Wednesday, February 10, 2010

The House Around the Corner - Evelyn Fields

Melissa has been learning a lot of "old" new skills.  Sourdough bread is just one of them.  She has a lot of interesting ideas on saving money, sewing, attempting to live a life without plastic, running a small business from home and other great ideas.  If you are interested in reading her blog, go to Evelyn Fields
Melissa's Sourdough Whole Wheat Bread
  • 2.5 cups whole wheat flour
  • 1 cup sourdough starter
  • 3/4 tablespoon kosher salt (or 1 teaspoon table salt)
  • 1 1/2 cups warm water
  • Covered pot (five-quart or larger cast iron, Pyrex, ceramic, enamel…something that can go into a 450F oven.)
  • Sprouted Wheat Flour, if you choose.  This should be done ahead of time.  Sprouted Grain Directions
I have been experimenting with making bread with sprouted whole wheat.  I love bread but my body doesn't and I think sprouting it helps me digest it better.  It is one more process that is easy to do.. It does take a few days and you need a wheat grinder.

1. Mix dough: The day before, combine all ingredients in a big bowl with a wooden spoon until the dough just comes together. Cover with wet cloth and let sit 20-24 hours on the countertop or in the oven with the oven light on if your house is cool.

2. Shape and preheat: Dump the dough on a floured surface. Fold ends of dough over a few times with the spatula and nudge it into a ball shape. Generously dust a cotton towel (not terrycloth) with flour and set dough in it.  Fold towel over the dough. Let it nap for 2 hours or a lot longer to rise more. To know when it is done rising poke your finger into the dough, when it stops springing back from the hole you made... it it ready.

3. Bake: Pre heat oven to 450 and place empty pot in oven for 1/2 hour. Remove hot pot from oven.  Holding towel, dump wobbly dough into pot. Doesn’t matter which way it lands. Turn down oven to 400 and bake covered for 30 minutes. Uncover, bake another 15-20 minutes or until the crust is beautifully golden and the middle of the loaf is 210F. Remove and let cool on wired rack.

I made Sprouted Sourdough Rye Bread for the first time last night. It has a strong taste so it took me a few bites to start liking it but my husband LOVED it!!!

Making bread usually involves some type or rising, double rising or soaking overnight and a towel is needed to keep unwanted things off and moisture in. I have been using whatever towel I had around for covering the dough and sometimes wondered about lint on it or what I had used it for before it was washed. So I made a towel that is just for rising bread, with a cute little slice of "sprouted" bread on it.  This way it only has one purpose.  Also it looks cuter than my old/stained towels sitting out all day or night on my counter.  These new towels will be in my shop soon. 

My Sourdough Bread Recipe

I have been making sourdough bread for a while now.  Here is a recipe and some tips that have been helpful and I would like to share them with you.  I am also going to do several other recipes from some of the terrific bakers who have been working their recipes out!

——————

• Job 1
Decide whether each statement agrees with the sourdough bread post. Answer yes or no for each, and quote the words from the post that settle it. (a) After mixing, the dough sits for 20 to 24 hours. (b) The loaf bakes uncovered the entire time. (c) The dough rests in a terrycloth towel.
• Job 2
Write out everything in the sourdough bread post from "2. Shape and" down to "it it ready.".

(Dataset excerpt)
——————

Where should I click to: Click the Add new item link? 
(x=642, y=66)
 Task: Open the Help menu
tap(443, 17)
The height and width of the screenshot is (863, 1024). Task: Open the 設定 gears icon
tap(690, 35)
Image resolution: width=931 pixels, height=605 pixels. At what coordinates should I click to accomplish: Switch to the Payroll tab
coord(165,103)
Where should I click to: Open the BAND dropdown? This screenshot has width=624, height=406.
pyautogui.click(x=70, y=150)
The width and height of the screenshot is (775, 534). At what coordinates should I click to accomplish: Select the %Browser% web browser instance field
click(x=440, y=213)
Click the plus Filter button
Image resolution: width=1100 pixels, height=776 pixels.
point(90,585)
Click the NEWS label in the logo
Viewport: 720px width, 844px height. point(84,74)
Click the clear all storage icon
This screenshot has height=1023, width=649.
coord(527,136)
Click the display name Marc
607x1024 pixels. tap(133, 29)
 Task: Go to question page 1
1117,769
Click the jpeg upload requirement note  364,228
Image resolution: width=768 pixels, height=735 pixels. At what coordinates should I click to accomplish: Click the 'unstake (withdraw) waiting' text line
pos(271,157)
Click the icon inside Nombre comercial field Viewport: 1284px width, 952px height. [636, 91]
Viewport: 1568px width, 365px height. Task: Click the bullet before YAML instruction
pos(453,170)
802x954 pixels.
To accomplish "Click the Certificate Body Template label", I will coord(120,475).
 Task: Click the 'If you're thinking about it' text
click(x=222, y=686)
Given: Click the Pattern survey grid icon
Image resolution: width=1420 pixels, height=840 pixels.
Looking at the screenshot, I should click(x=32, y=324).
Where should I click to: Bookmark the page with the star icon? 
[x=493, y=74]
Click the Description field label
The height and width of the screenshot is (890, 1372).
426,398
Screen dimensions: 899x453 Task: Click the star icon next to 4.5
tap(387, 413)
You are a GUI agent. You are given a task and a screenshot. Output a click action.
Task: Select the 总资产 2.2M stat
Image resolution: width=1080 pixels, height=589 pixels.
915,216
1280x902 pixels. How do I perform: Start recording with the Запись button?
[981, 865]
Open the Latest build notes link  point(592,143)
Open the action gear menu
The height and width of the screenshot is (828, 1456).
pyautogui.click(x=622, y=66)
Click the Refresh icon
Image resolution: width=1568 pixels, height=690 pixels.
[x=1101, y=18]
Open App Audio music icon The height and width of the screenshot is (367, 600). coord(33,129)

——————

• Written solution 1
(a) Yes: "let sit 20-24 hours on the countertop"
(b) No: "bake covered for 30 minutes"
(c) No: "Generously dust a cotton towel (not terrycloth) with flour"

• Written solution 2
2. Shape and preheat: Dump the dough on a floured surface. Fold ends of dough over a few times with the spatula and nudge it into a ball shape. Generously dust a cotton towel (not terrycloth) with flour and set dough in it.  Fold towel over the dough. Let it nap for 2 hours or a lot longer to rise more. To know when it is done rising poke your finger into the dough, when it stops springing back from the hole you made... it it ready.